▶ **DATA FOR THE TASK**:
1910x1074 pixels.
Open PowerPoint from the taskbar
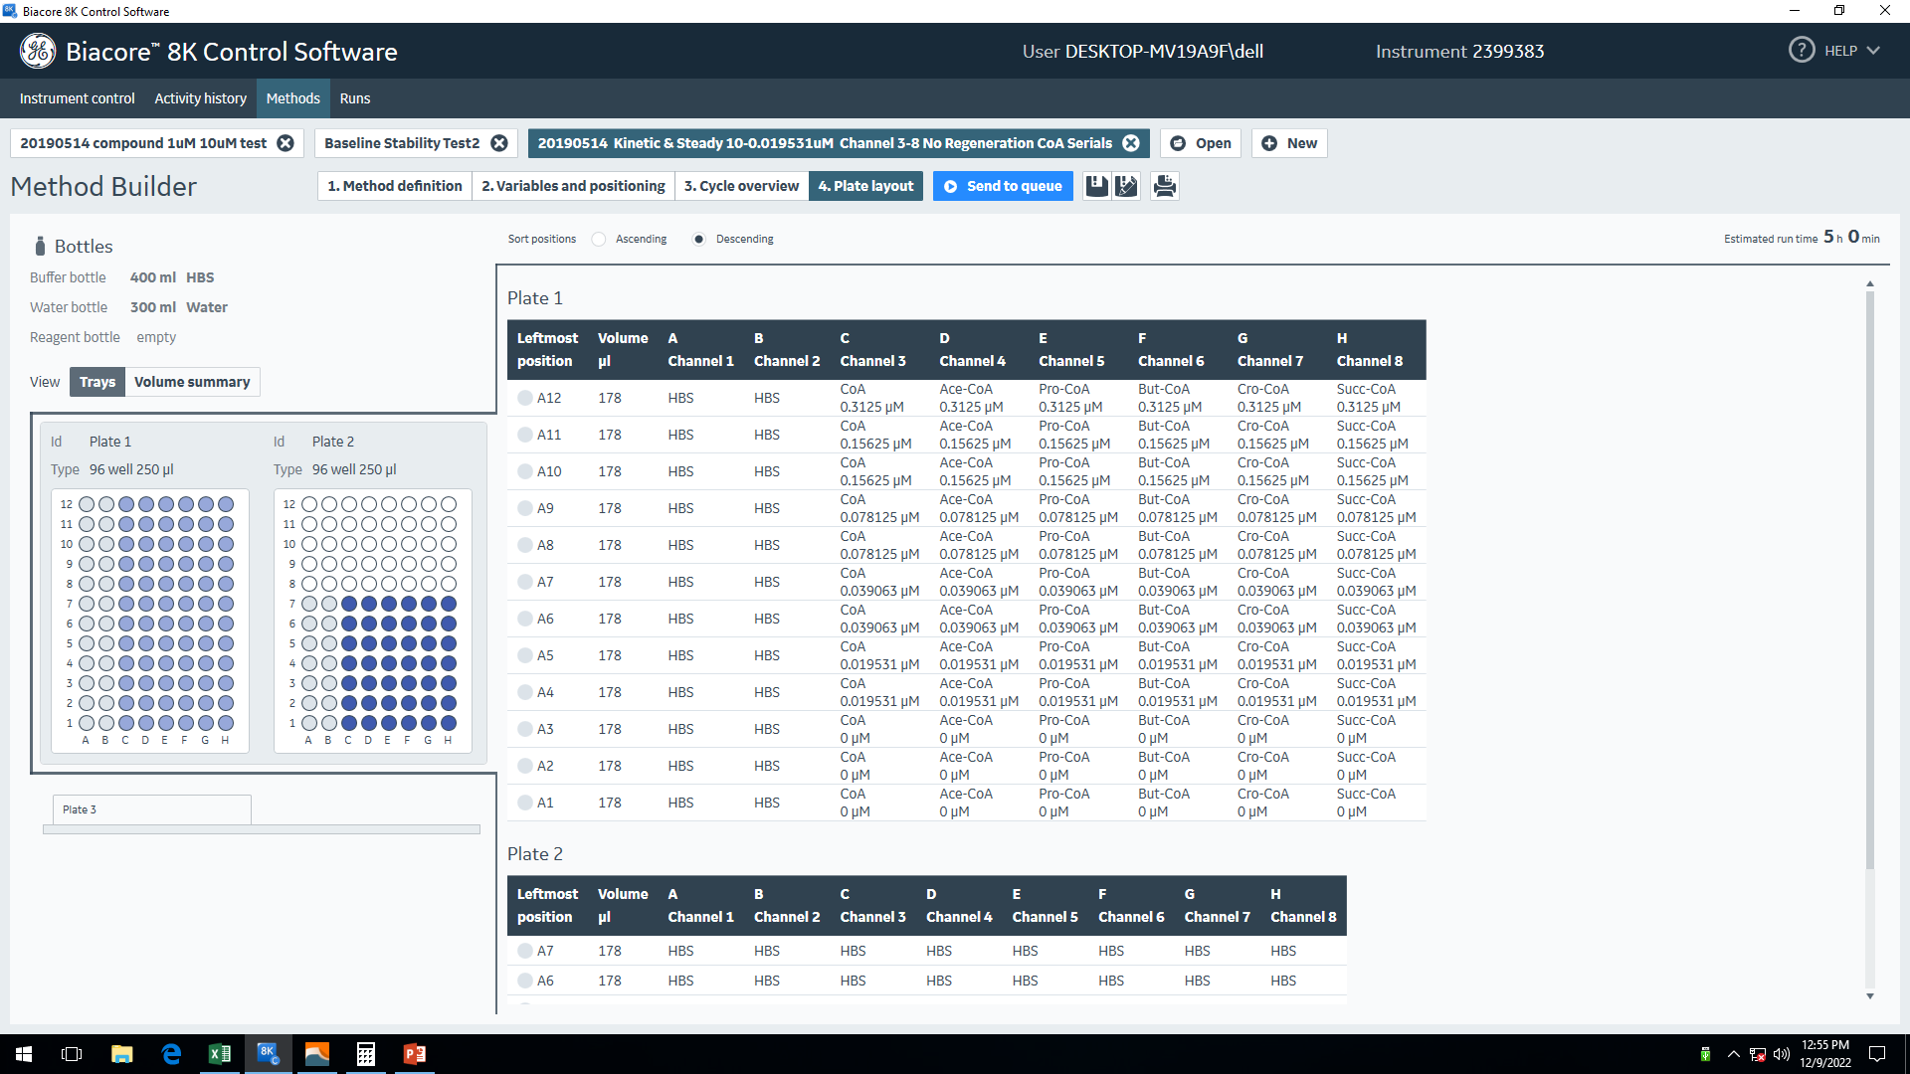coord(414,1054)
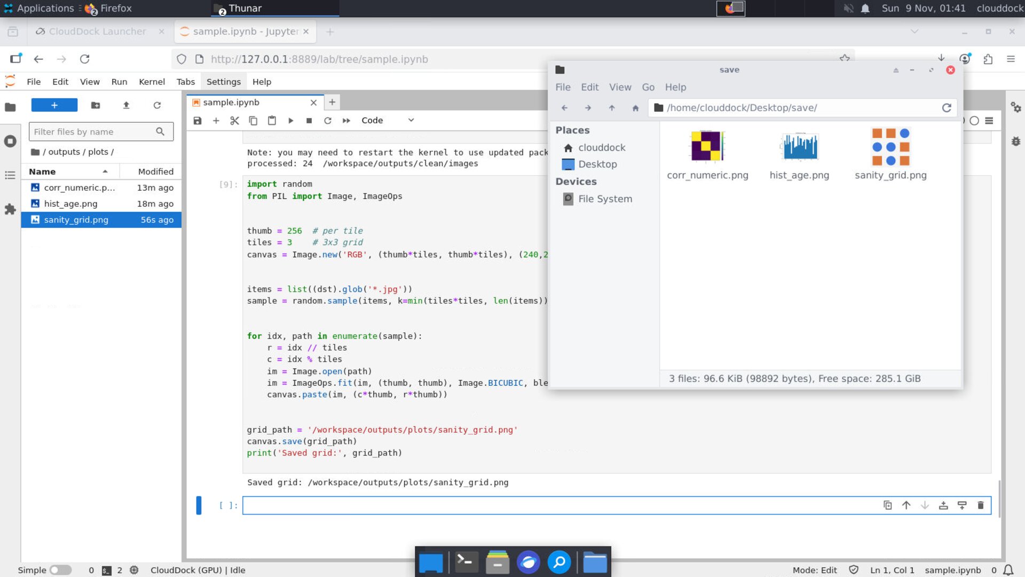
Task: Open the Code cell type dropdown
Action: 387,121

▶ **TASK TO COMPLETE**: Repeat exactly, please: transcribe each entry and leave out the pictures.

▶ **RESPONSE AREA**:
1910x1074 pixels.
Open PowerPoint from the taskbar
coord(414,1054)
Task: Open the Code cell type dropdown
Action: 387,121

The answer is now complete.